Because the two smaller stages were so close together, some fans ran between them to catch their favorite stars. (You can read reviews of these performances here.
) But the noise bled terribly, creating a lackluster experience for those caught in the middle. Between the stages were a giant Ferris wheel, a swing ride, and multiple Instagram-worthy inflatables and Rolling Loud logos. Guests took their time posing on each item for the perfect clout photo to make their friends back home who couldn’t afford $400 tickets jealous.
You could tell the festival organizers wanted to improve the guest experience by including more interactive activations and installations. There was a photo booth, a photography display of your favorite rappers, art dedicated to late performers, a skate ramp, walls dedicated to "five years with Rolling Loud," and an art display with shipping containers. While it looked good on paper and on Instagram, the lines for rides were extremely long, making them hard to enjoy.

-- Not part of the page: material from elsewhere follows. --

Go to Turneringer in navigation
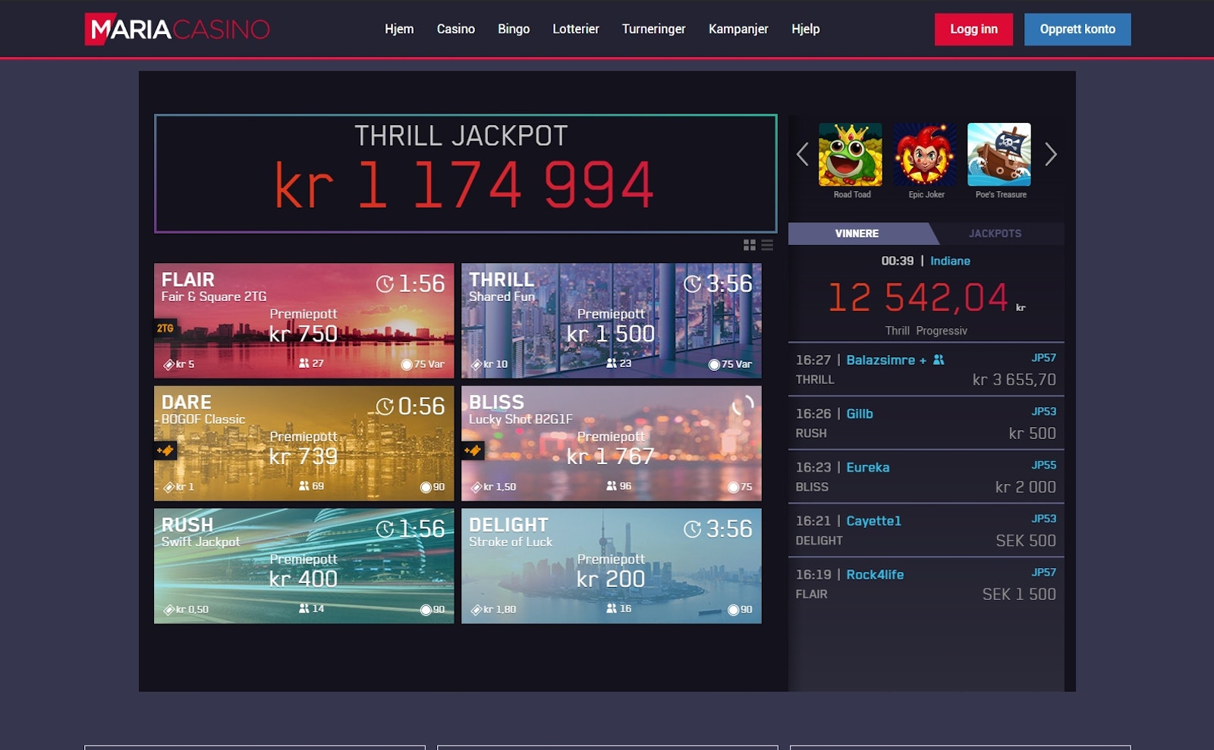The height and width of the screenshot is (750, 1214). tap(653, 30)
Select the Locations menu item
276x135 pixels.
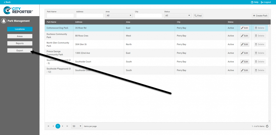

What most do want to enjoy is free water, but anything for free in any situation causes chaos and despair. Every year for the past three years, there has been free water. Each of the past three years has included a serious problem. While bringing your own bottle to fill might seem like a great idea and money saver, the long lines and pushing and shoving made every cent of the $5 water worth it in the paid lines.
Though the festival ran smoothly for the most part, all hell broke loose around 10:30 p.m. when festivalgoers near the Loud stage thought they were going to lose their lives. A fight broke out, causing thousands of guests to stampede. This left several trampled and hurt in the mixup. The panic repeated several times, causing guests to do whatever they needed to exit, including hopping fences. “I need everyone to calm down,” a voice said over the sound system. "This is a false alarm. There is no gun, there were no gunshots, and the police are investigating the area, but I need everyone to calm down.”
Many guests had already left, thinking their lives were more valuable than seeing Cardi B twerk in a pink thong. But paramedics did tend to those that were hurt. It didn’t stop fans from demanding refunds and posting photos of their cuts and scrapes. The panics proved festival's floorplan was flawed. Guests struggled to find ways out which led to them destroying fences and landscaping at the Hard Rock.
The first day of any festival is a mess. It’s a true test to see if the planning, set, and safety measures put in place can withstand a scare, and unfortunately, they didn’t on the first day. New Times
can only hope that day two, with headlining performances from Lil Wayne, Travis Scott, 21 Savage, and Waka Flocka Flame bring good energy back to the festival grounds.